Primeiro, foram as réplicas em miniatura de personagens do cinema. Era então um hobby, mas que tinha mercado entre os colecionadores. “Percebi que dava para fazer o que gosto e vender”, lembra. Mas, por volta dos 25, viu-se descontente, querendo explorar outros ramos da escultura, em vez de apenas reproduzir personagens marcantes. “Como artista não tinha liberdade para fazer. Abandonei os colecionáveis”, conta.
A mudança para os metais, que resultam em obras impressionantes (vide o sucesso de Michel nas redes sociais), deu-se quando, em visita ao cunhado, viu no chão peças de moto que iriam para o lixo. Foi então que entrou em cena o alquimista dos metais.
Daquele amontoado de entulho, aparentemente sem valor, Michel lançou mão de sua experiência como soldador e lhe deu um destino mais nobre. Peça por peça, como quem monta um quebra-cabeça, ele esculpiu um cavalo.
A certeza de que aquele seria seu caminho veio quando ouviu o conselho de um empresário. “Ele me disse para reaproveitar materiais, ressignificar”, recorda-se.
Em seguida fez uma onça, da qual não se desfaz em nenhuma hipótese. Afinal, foi um de seus primeiros trabalhos e, por isso, a mantém até hoje em posição de destaque no ateliê.
Urubu-rei, sol e coração: novas artes a caminho
Com suas obras em metal repercutindo na internet, e vídeos e fotos recebendo engajamento cada vez maior, as redes sociais se tornaram vitrine e ambiente ideal para atrair clientes dispostos a investir em arte – inclusive no exterior, como foi o caso da escultura de um rosto, adquirida por uma pessoa nos Estados Unidos.

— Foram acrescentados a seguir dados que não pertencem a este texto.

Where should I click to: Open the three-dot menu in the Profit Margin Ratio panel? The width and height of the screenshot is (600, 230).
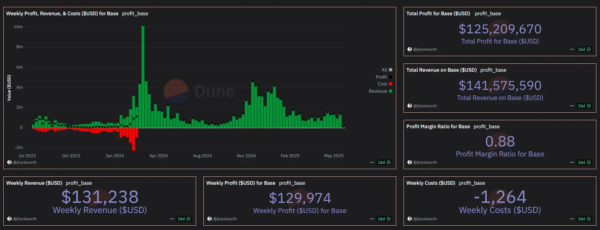(572, 162)
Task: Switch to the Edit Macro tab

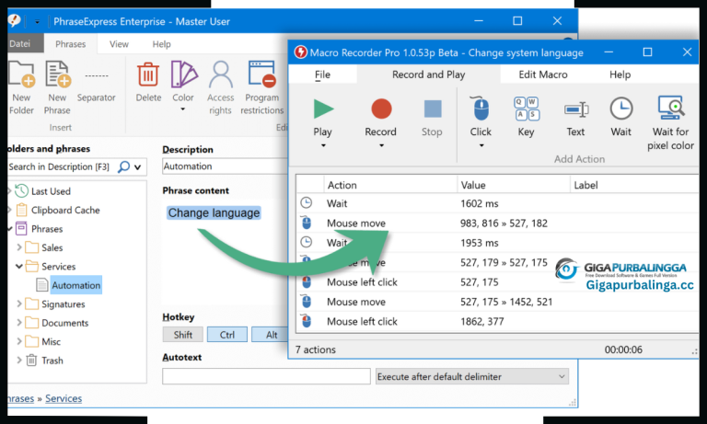Action: click(x=541, y=74)
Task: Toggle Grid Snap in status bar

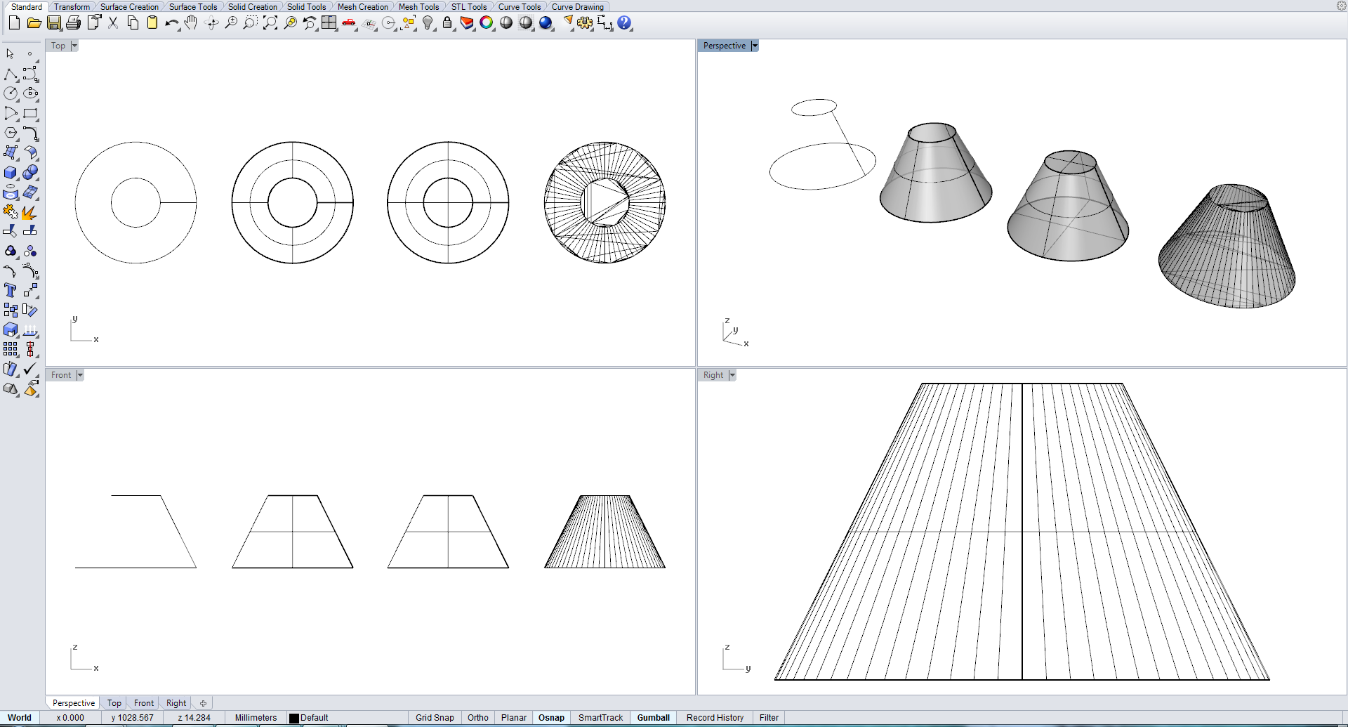Action: pos(434,718)
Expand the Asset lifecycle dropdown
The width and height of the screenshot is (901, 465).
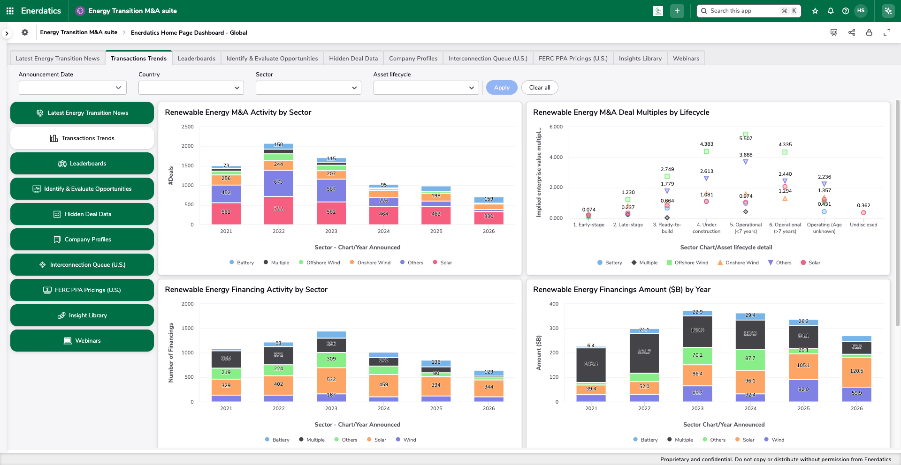[x=426, y=88]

“O que ele deve ter visto na minha obra?”, perguntou-se Michel, ao assistir à sua obra, produzida no interior de Tubarão, ganhando o mundo. “Comecei a me dedicar ainda mais para melhorar meu trabalho”, comenta. Às vezes ele esculpe sobre moldes de gesso, às vezes à mão livre, “no olho”; de qualquer forma sempre resulta em um trabalho que surpreende ao elevar à arte o que seria mera sucata.
Até setembro Michel está com a agenda repleta de encomendas. Há poucos dias finalizou uma peça que será enviada ao Rio de Janeiro. Trata-se de uma onça feita com utensílios domésticos, de colheres a escumadeiras. Um pavão recém-concluído consumiu 305 colheres e 807 garfos, e será exportado para os Estados Unidos. São materiais que ele vai amealhando em ferros-velhos e oficinas mecânicas. “Vou garimpando”, diz.
Uma escultura leva em média 40 dias para ficar pronta. Em seu currículo já são 45 peças de metal entregues aos clientes, mas, considerando as que ainda estão no ateliê, a lista sobe para 51. A próxima escultura será um urubu-rei, e depois virão um sol e um coração. O contato com os clientes, a negociação, foi encampado pela esposa Gabriela.
Com isso, sobra tempo para Michel mergulhar de cabeça em sua alquimia particular: “Acordo para brincar todo dia. Esse é meu trabalho”.